■ **TASK MATERIAL**
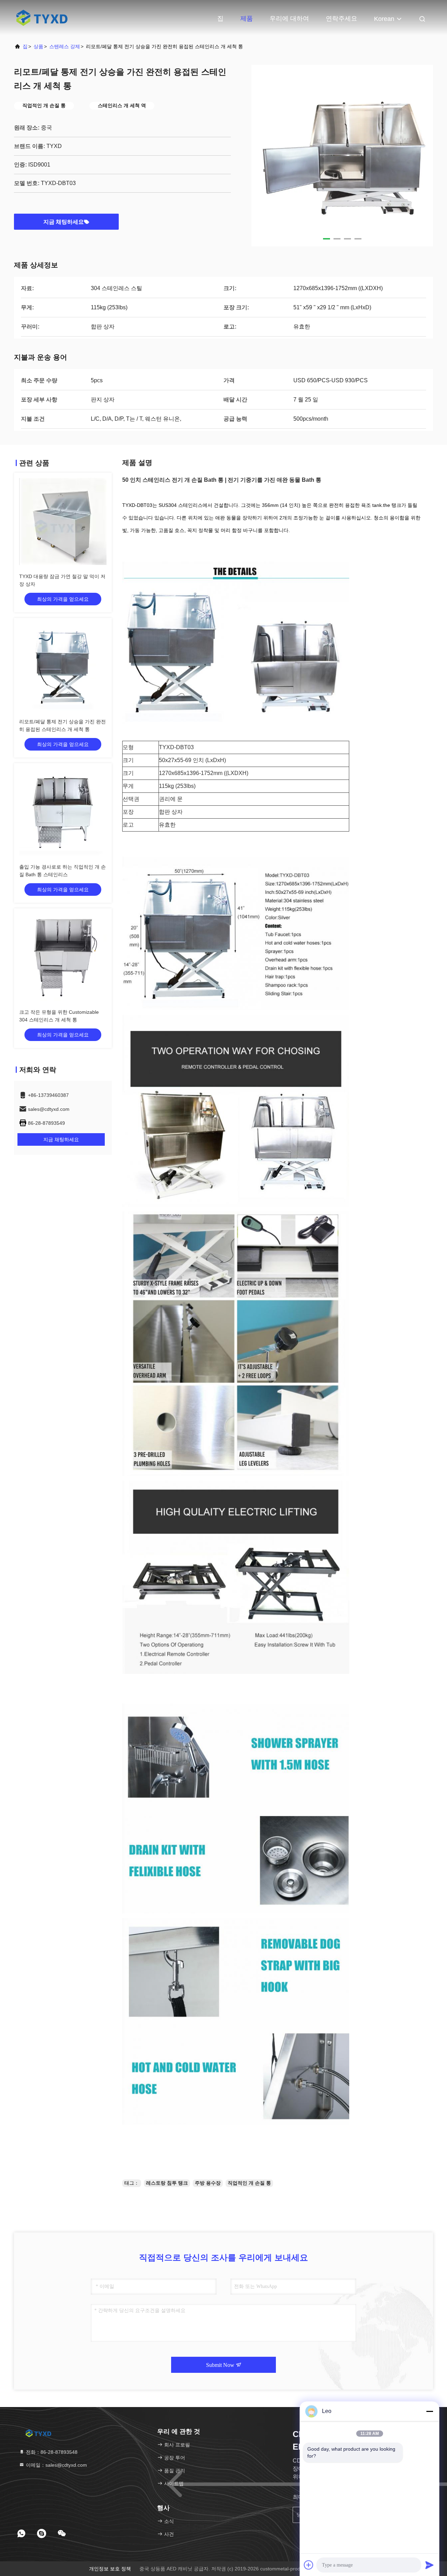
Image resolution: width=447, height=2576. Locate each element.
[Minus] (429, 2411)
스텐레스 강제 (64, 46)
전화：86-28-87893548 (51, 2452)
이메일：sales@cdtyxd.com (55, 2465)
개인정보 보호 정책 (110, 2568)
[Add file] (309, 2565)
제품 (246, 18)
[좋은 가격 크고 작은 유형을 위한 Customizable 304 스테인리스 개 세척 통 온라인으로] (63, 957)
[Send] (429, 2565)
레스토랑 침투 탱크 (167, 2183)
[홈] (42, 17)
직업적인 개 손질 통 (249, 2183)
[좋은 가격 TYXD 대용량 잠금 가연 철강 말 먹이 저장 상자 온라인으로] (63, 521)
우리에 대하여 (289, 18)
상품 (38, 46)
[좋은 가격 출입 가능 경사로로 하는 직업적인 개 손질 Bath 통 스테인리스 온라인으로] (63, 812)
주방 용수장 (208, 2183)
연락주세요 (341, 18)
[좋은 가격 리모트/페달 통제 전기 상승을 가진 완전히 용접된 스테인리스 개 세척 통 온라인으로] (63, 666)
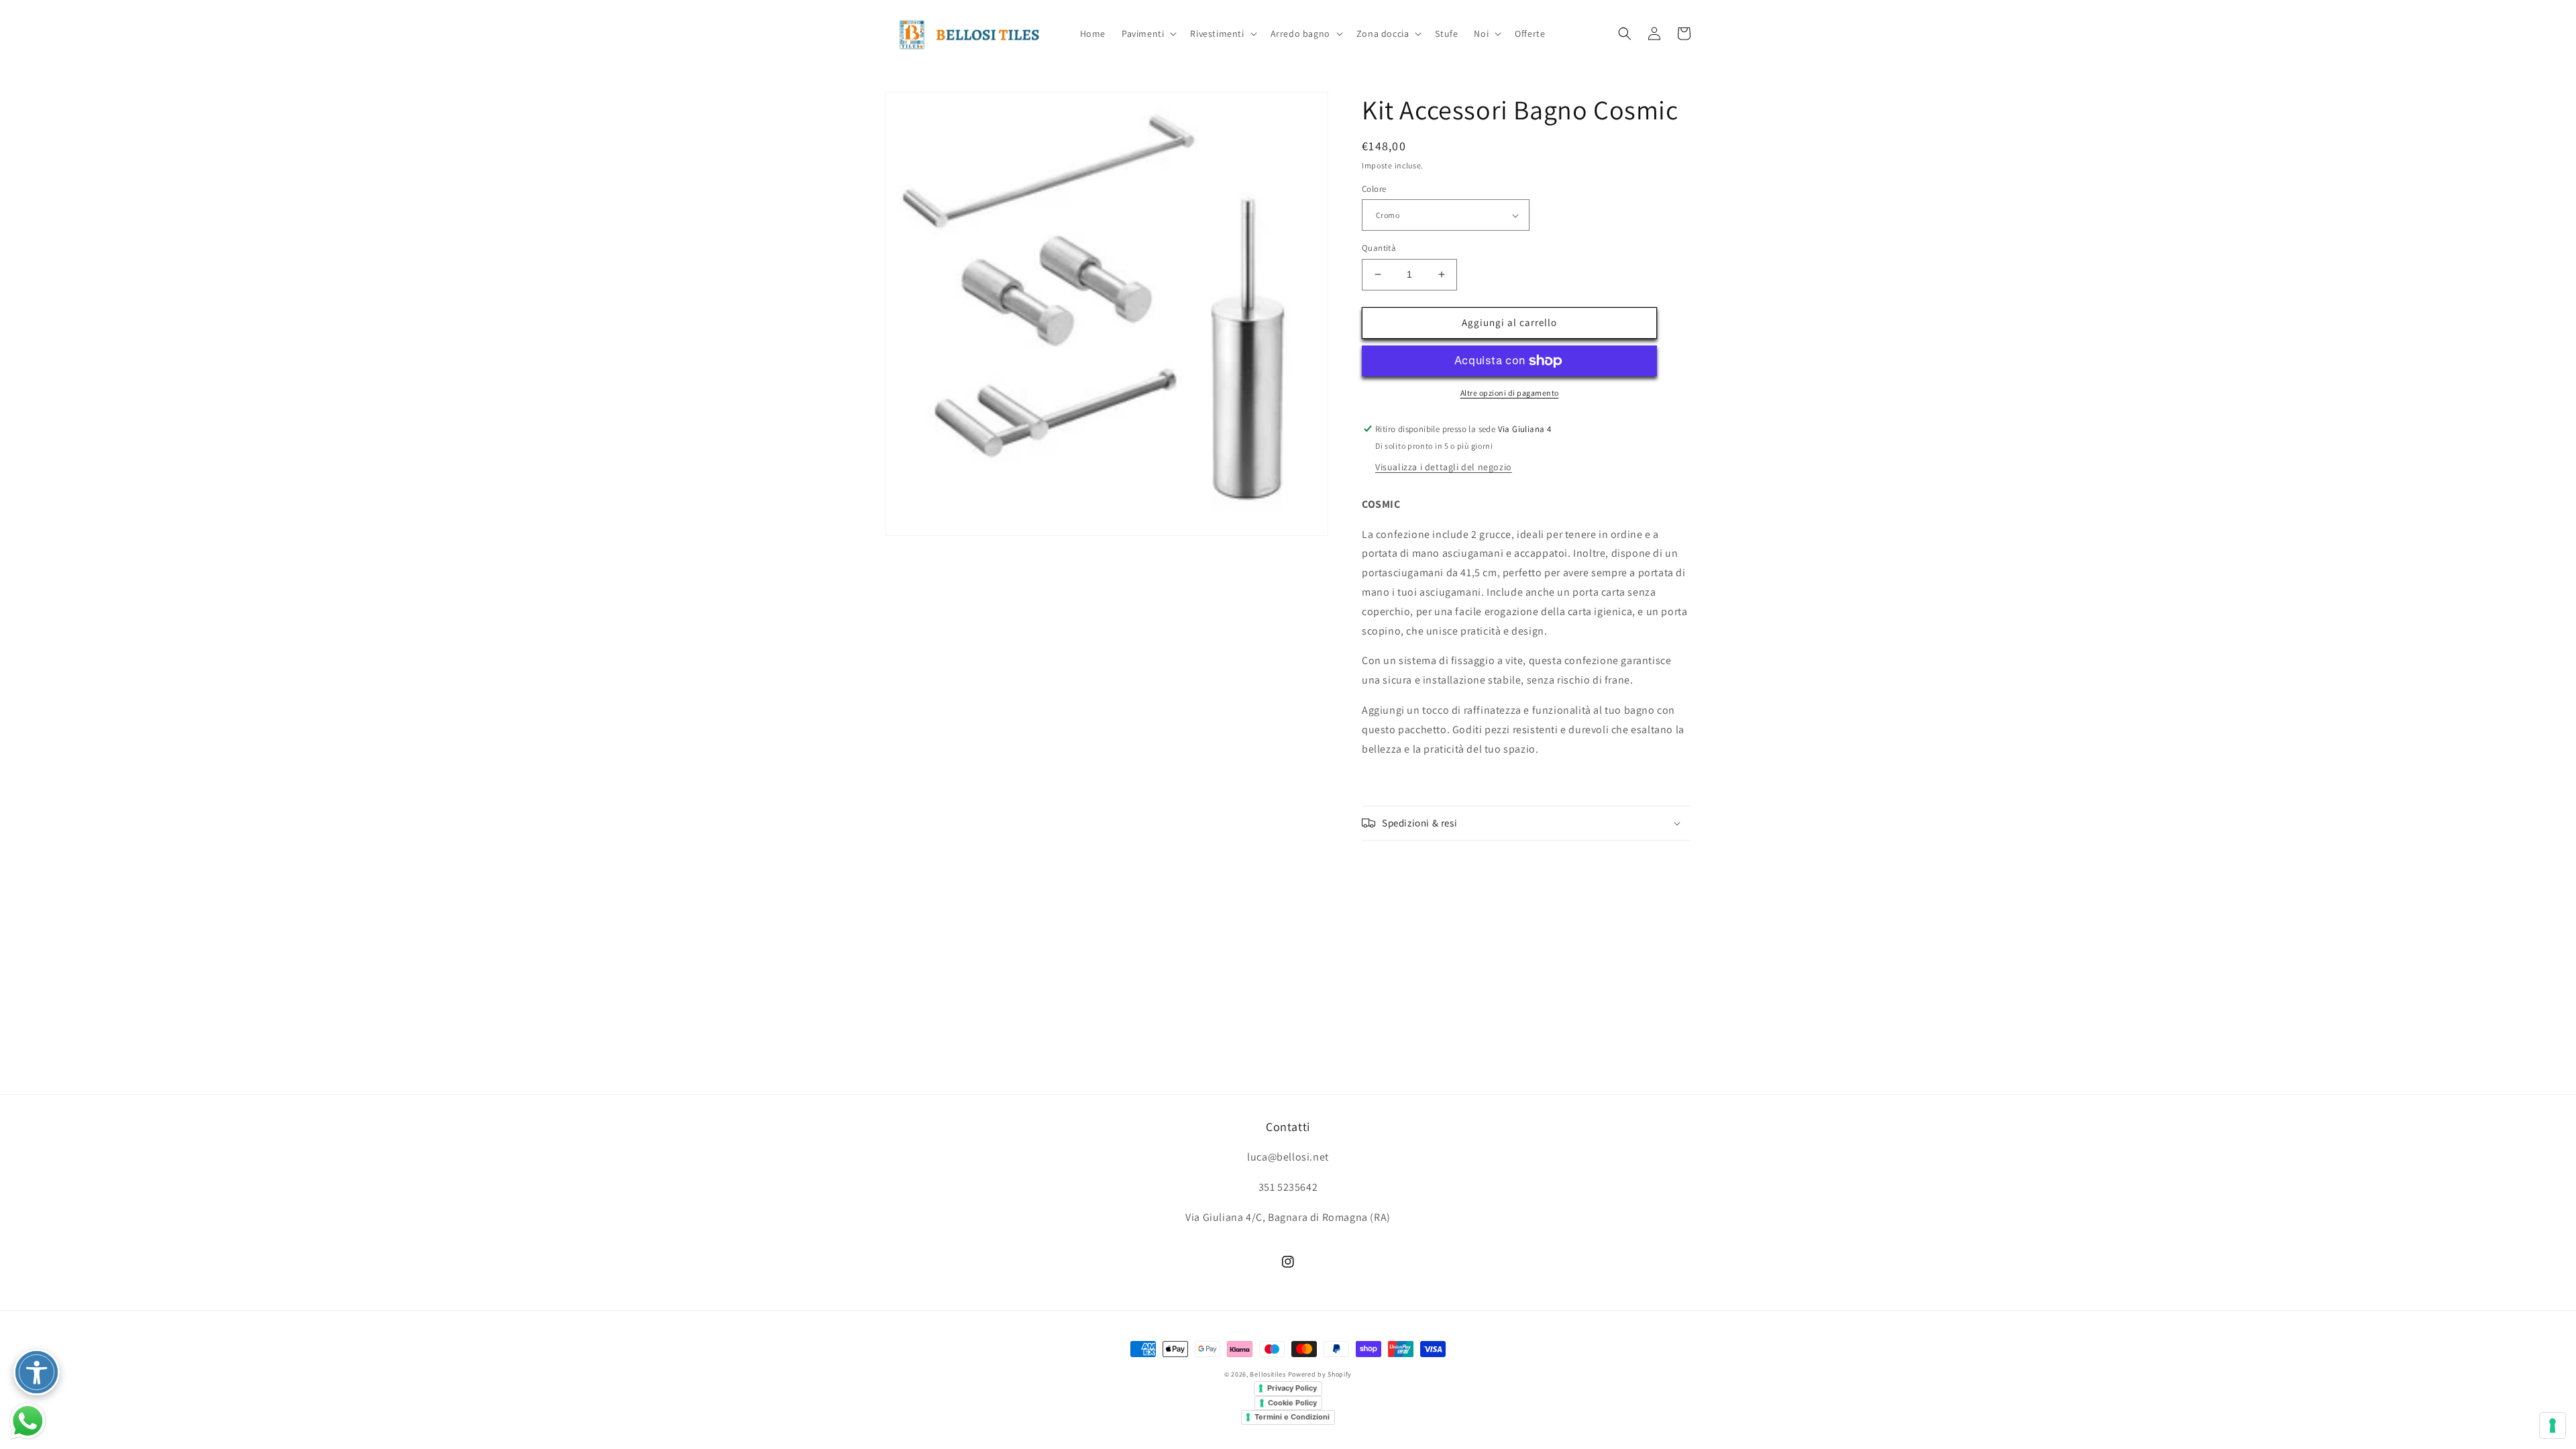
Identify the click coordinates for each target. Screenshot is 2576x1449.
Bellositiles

■ **EXERCISE REQUIREMENTS**
The answer must be a word-for-word copy of all the entries, containing no pictures.

■ **WRITTEN SOLUTION**
Image resolution: width=447, height=2576. Locate each element.
[Minus] (429, 2411)
스텐레스 강제 (64, 46)
전화：86-28-87893548 (51, 2452)
이메일：sales@cdtyxd.com (55, 2465)
개인정보 보호 정책 (110, 2568)
[Add file] (309, 2565)
제품 (246, 18)
[좋은 가격 크고 작은 유형을 위한 Customizable 304 스테인리스 개 세척 통 온라인으로] (63, 957)
[Send] (429, 2565)
레스토랑 침투 탱크 (167, 2183)
[홈] (42, 17)
직업적인 개 손질 통 (249, 2183)
[좋은 가격 TYXD 대용량 잠금 가연 철강 말 먹이 저장 상자 온라인으로] (63, 521)
우리에 대하여 (289, 18)
상품 (38, 46)
[좋은 가격 출입 가능 경사로로 하는 직업적인 개 손질 Bath 통 스테인리스 온라인으로] (63, 812)
주방 용수장 (208, 2183)
연락주세요 (341, 18)
[좋은 가격 리모트/페달 통제 전기 상승을 가진 완전히 용접된 스테인리스 개 세척 통 온라인으로] (63, 666)
Identify the click coordinates for each target. Screenshot is 2576x1449.
Bellositiles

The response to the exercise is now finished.